-- WHAT TO DO --
Below is a set of records; restate each one word for word.

-- Stored records --
·····
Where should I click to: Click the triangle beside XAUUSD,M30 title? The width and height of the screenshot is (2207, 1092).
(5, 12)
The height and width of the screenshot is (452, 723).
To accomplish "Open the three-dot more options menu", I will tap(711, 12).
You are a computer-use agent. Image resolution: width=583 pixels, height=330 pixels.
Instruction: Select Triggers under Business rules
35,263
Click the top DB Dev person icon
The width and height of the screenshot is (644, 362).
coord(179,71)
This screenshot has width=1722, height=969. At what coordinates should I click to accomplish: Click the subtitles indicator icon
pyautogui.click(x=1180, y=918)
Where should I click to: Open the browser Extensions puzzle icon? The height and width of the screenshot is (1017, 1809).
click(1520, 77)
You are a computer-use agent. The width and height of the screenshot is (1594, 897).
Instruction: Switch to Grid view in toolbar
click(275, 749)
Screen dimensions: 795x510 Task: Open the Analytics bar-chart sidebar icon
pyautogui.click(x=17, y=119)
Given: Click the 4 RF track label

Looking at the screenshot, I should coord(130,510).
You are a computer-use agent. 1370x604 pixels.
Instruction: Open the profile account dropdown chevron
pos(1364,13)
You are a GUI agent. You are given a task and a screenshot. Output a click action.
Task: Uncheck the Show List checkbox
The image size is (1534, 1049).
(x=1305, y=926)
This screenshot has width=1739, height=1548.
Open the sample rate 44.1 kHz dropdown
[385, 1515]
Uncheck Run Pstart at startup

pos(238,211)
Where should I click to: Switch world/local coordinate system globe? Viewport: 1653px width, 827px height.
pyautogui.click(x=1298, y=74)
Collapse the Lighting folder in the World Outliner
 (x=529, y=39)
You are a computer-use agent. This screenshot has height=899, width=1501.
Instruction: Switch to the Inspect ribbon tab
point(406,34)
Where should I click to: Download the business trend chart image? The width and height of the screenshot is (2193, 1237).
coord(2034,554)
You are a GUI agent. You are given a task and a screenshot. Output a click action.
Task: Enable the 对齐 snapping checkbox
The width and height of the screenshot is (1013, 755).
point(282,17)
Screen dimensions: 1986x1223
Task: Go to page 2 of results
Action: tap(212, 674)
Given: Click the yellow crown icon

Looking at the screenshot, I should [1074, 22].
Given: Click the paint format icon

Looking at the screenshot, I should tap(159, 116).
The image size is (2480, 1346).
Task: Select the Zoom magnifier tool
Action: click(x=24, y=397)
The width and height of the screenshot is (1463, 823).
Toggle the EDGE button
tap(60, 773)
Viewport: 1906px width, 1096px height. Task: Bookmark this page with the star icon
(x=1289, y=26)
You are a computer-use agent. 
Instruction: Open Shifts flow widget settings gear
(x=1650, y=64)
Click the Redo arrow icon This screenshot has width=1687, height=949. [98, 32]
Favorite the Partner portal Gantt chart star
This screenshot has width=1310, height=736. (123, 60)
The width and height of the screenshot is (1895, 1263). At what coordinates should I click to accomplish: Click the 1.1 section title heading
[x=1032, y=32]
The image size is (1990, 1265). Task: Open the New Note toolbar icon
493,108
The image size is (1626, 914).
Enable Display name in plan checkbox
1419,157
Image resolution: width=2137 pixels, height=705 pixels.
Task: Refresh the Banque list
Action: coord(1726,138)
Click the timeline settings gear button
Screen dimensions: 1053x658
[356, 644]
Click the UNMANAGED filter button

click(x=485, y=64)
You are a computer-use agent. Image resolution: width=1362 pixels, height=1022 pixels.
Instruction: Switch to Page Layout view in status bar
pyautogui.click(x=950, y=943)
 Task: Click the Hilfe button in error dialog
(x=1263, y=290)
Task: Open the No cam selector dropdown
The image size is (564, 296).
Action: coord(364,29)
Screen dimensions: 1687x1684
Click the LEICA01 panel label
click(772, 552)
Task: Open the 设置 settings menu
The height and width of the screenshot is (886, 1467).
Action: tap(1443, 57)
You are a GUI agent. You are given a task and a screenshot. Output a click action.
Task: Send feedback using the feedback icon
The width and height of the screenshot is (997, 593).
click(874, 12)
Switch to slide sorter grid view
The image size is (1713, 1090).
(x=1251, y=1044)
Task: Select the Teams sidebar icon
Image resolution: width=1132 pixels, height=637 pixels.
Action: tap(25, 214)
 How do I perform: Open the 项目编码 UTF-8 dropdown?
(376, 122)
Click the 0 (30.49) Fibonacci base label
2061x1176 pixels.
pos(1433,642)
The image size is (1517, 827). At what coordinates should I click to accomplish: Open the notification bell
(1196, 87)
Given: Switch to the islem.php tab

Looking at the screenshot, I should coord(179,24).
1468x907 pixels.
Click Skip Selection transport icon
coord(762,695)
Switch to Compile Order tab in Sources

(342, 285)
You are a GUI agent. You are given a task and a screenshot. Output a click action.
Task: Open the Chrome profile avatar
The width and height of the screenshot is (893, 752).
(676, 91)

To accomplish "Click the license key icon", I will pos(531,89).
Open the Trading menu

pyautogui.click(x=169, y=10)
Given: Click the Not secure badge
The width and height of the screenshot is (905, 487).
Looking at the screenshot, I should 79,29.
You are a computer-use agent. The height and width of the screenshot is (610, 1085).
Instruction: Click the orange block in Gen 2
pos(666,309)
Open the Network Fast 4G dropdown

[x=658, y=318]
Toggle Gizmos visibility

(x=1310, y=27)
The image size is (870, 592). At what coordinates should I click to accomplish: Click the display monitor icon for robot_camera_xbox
·····
-- RESULT FOR THIS EXERCISE --
Where should I click to: Click the triangle beside XAUUSD,M30 title? The width and height of the screenshot is (2207, 1092).
(5, 12)
The height and width of the screenshot is (452, 723).
To accomplish "Open the three-dot more options menu", I will tap(711, 12).
You are a computer-use agent. Image resolution: width=583 pixels, height=330 pixels.
Instruction: Select Triggers under Business rules
35,263
Click the top DB Dev person icon
The width and height of the screenshot is (644, 362).
coord(179,71)
This screenshot has width=1722, height=969. At what coordinates should I click to accomplish: Click the subtitles indicator icon
pyautogui.click(x=1180, y=918)
Where should I click to: Open the browser Extensions puzzle icon? The height and width of the screenshot is (1017, 1809).
click(1520, 77)
You are a computer-use agent. The width and height of the screenshot is (1594, 897).
Instruction: Switch to Grid view in toolbar
click(275, 749)
Screen dimensions: 795x510 Task: Open the Analytics bar-chart sidebar icon
pyautogui.click(x=17, y=119)
Given: Click the 4 RF track label

Looking at the screenshot, I should coord(130,510).
You are a computer-use agent. 1370x604 pixels.
Instruction: Open the profile account dropdown chevron
pos(1364,13)
You are a GUI agent. You are given a task and a screenshot. Output a click action.
Task: Uncheck the Show List checkbox
The image size is (1534, 1049).
(x=1305, y=926)
This screenshot has width=1739, height=1548.
Open the sample rate 44.1 kHz dropdown
[385, 1515]
Uncheck Run Pstart at startup

pos(238,211)
Where should I click to: Switch world/local coordinate system globe? Viewport: 1653px width, 827px height.
pyautogui.click(x=1298, y=74)
Collapse the Lighting folder in the World Outliner
 (x=529, y=39)
You are a computer-use agent. This screenshot has height=899, width=1501.
Instruction: Switch to the Inspect ribbon tab
point(406,34)
Where should I click to: Download the business trend chart image? The width and height of the screenshot is (2193, 1237).
coord(2034,554)
You are a GUI agent. You are given a task and a screenshot. Output a click action.
Task: Enable the 对齐 snapping checkbox
The width and height of the screenshot is (1013, 755).
point(282,17)
Screen dimensions: 1986x1223
Task: Go to page 2 of results
Action: tap(212, 674)
Given: Click the yellow crown icon

Looking at the screenshot, I should [1074, 22].
Given: Click the paint format icon

Looking at the screenshot, I should tap(159, 116).
The image size is (2480, 1346).
Task: Select the Zoom magnifier tool
Action: click(x=24, y=397)
The width and height of the screenshot is (1463, 823).
Toggle the EDGE button
tap(60, 773)
Viewport: 1906px width, 1096px height. Task: Bookmark this page with the star icon
(x=1289, y=26)
You are a computer-use agent. 
Instruction: Open Shifts flow widget settings gear
(x=1650, y=64)
Click the Redo arrow icon This screenshot has width=1687, height=949. [98, 32]
Favorite the Partner portal Gantt chart star
This screenshot has width=1310, height=736. (123, 60)
The width and height of the screenshot is (1895, 1263). At what coordinates should I click to accomplish: Click the 1.1 section title heading
[x=1032, y=32]
The image size is (1990, 1265). Task: Open the New Note toolbar icon
493,108
The image size is (1626, 914).
Enable Display name in plan checkbox
1419,157
Image resolution: width=2137 pixels, height=705 pixels.
Task: Refresh the Banque list
Action: coord(1726,138)
Click the timeline settings gear button
Screen dimensions: 1053x658
[356, 644]
Click the UNMANAGED filter button

click(x=485, y=64)
You are a computer-use agent. Image resolution: width=1362 pixels, height=1022 pixels.
Instruction: Switch to Page Layout view in status bar
pyautogui.click(x=950, y=943)
 Task: Click the Hilfe button in error dialog
(x=1263, y=290)
Task: Open the No cam selector dropdown
The image size is (564, 296).
Action: coord(364,29)
Screen dimensions: 1687x1684
Click the LEICA01 panel label
click(772, 552)
Task: Open the 设置 settings menu
The height and width of the screenshot is (886, 1467).
Action: tap(1443, 57)
You are a GUI agent. You are given a task and a screenshot. Output a click action.
Task: Send feedback using the feedback icon
The width and height of the screenshot is (997, 593).
click(874, 12)
Switch to slide sorter grid view
The image size is (1713, 1090).
(x=1251, y=1044)
Task: Select the Teams sidebar icon
Image resolution: width=1132 pixels, height=637 pixels.
Action: tap(25, 214)
 How do I perform: Open the 项目编码 UTF-8 dropdown?
(376, 122)
Click the 0 (30.49) Fibonacci base label
2061x1176 pixels.
pos(1433,642)
The image size is (1517, 827). At what coordinates should I click to accomplish: Open the notification bell
(1196, 87)
Given: Switch to the islem.php tab

Looking at the screenshot, I should coord(179,24).
1468x907 pixels.
Click Skip Selection transport icon
coord(762,695)
Switch to Compile Order tab in Sources

(342, 285)
You are a GUI agent. You are given a task and a screenshot. Output a click action.
Task: Open the Chrome profile avatar
The width and height of the screenshot is (893, 752).
(676, 91)

To accomplish "Click the license key icon", I will pos(531,89).
Open the Trading menu

pyautogui.click(x=169, y=10)
Given: Click the Not secure badge
The width and height of the screenshot is (905, 487).
Looking at the screenshot, I should 79,29.
You are a computer-use agent. The height and width of the screenshot is (610, 1085).
Instruction: Click the orange block in Gen 2
pos(666,309)
Open the Network Fast 4G dropdown

[x=658, y=318]
Toggle Gizmos visibility

(x=1310, y=27)
The image size is (870, 592). At what coordinates should I click to accomplish: Click the display monitor icon for robot_camera_xbox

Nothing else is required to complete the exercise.